9-Year-Old Girl's Accidental Shooting of Her Instructor Exposes an Overlooked Gun Problem

Impact

The shocking death of a firing range instructor who was overseeing a 9-year-old shooting an Uzi seems to raise a simple enough question: Why was a 9-year-old shooting an Uzi? But the tragedy also highlights a less regulated and little-covered segment of gun use in America.

The shooting happened Monday in White Hills, Ariz., where Last Stop gun range instructor Charles Vacca was helping a 9-year-old girl (whose name has not been released) shoot an Uzi submachine gun. The weapon recoiled, and Vacca was shot in the head.

Vacca's death reignited the gun control debate, helped along by an ill-timed tweet from the NRA's @NRAWomen account promoting an article titled "7 Ways Children Can Have Fun at the Shooting Range." While the controversy has mostly centered on gun control, the safety of gun ranges remains relatively undiscussed, with sometimes tragic consequences.

Gun range rules: State laws can vary widely on the requirements to shoot at a gun range. It's much easier to shoot at the range than it is to buy or carry a gun, and for obvious reasons: You're in a controlled environment shooting at an inanimate target. A 9-year-old shooting on the range is accepted; a 9-year-old on the streets wielding a gun on the streets would be insane.

Often, as described in Politico Magazine earlier this month, the regulations boil down to showing an ID, filling out a liability waiver and declaring yourself mentally competent. The lack of screening can lead to problems — people occasionally come to ranges to commit suicide, since they can get quick access to a weapon.

While rare, there have been occasional examples of mentally ill individuals turning their weapons on others. Marie Moore, who had a history of mental illness, took her son to a Florida range in 2009 and shot him in the head before killing herself. ("I had to send my son to Heaven and myself to Hell," she wrote in a suicide note.) Raymond Peake, who was determined to overthrow the U.S. government, shot and killed a fellow range-goer in Pennsylvania in 2011. Jeffrey Lane Dudney of Florida held a gun range and store hostage in 2007 before turning the weapon on himself.

For kids? Prosecutors in Arizona aren't pressing charges in Vacca's death. "The parents aren't culpable," Jace Zack, chief deputy for the Mohave County Attorney's Office told the AP. "They trusted the instructor to know what he was doing, and the girl could not possibly have comprehended the potential dangers involved."

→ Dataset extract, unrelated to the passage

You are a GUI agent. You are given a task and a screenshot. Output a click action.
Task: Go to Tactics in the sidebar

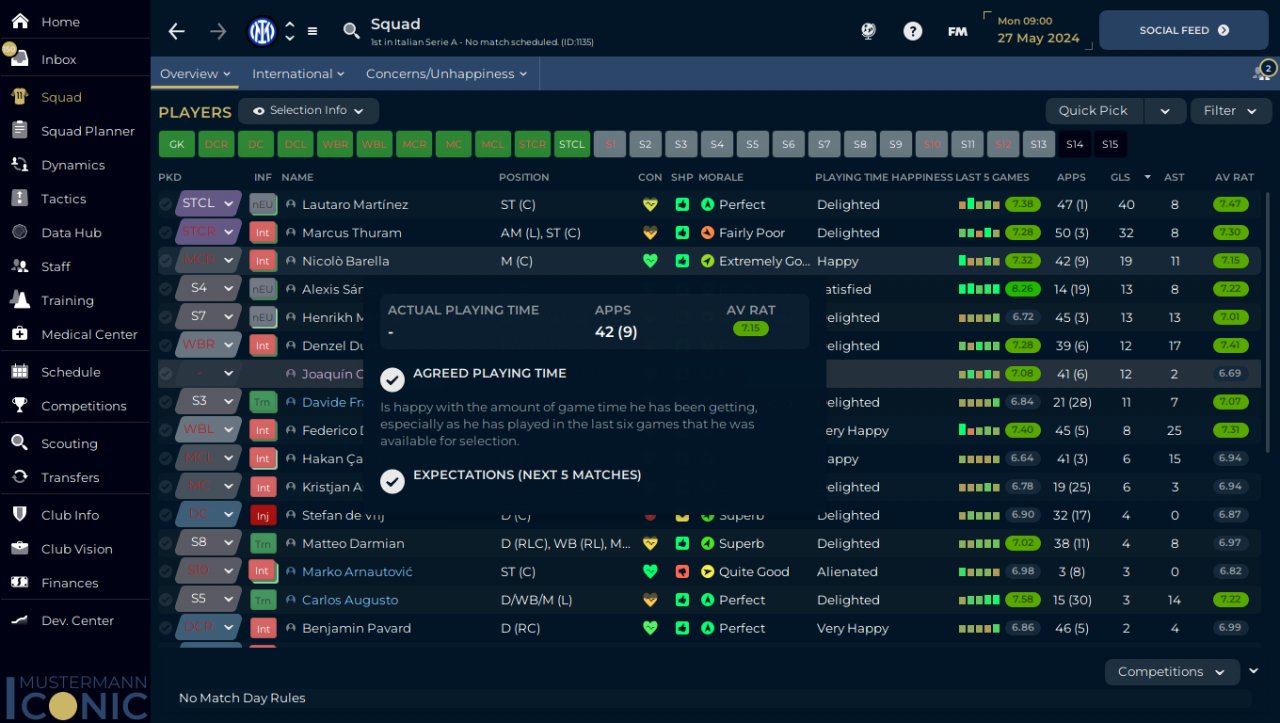coord(63,199)
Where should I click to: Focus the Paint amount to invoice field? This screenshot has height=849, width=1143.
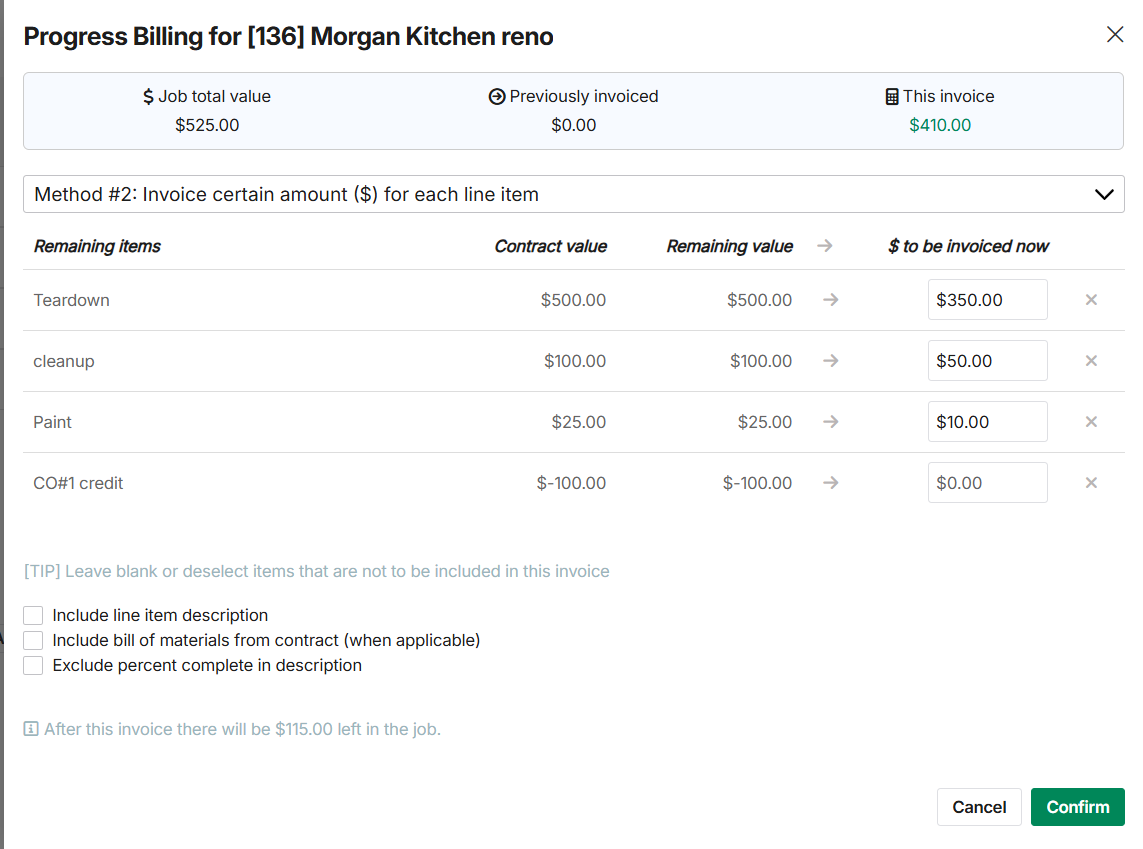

In a similar tragedy in 2008, an 8-year-old Massachusetts boy accidentally shot himself while firing an Uzi at a gun show. The show's organizer, who had provided the weapon, was acquitted of involuntary manslaughter. As Mother Jones explains, no punishment is the most common outcome when children shoot themselves or others. Of 72 such cases in 2013, only four ended with adults being held criminally liable.

Vacca's death was an accident, and accidents happen. But it's much easier for them to happen with lax gun range rules and children using weapons. Just how far hypothetical regulations should go can be argued, but Murphy's Law is no reason to avoid having that argument.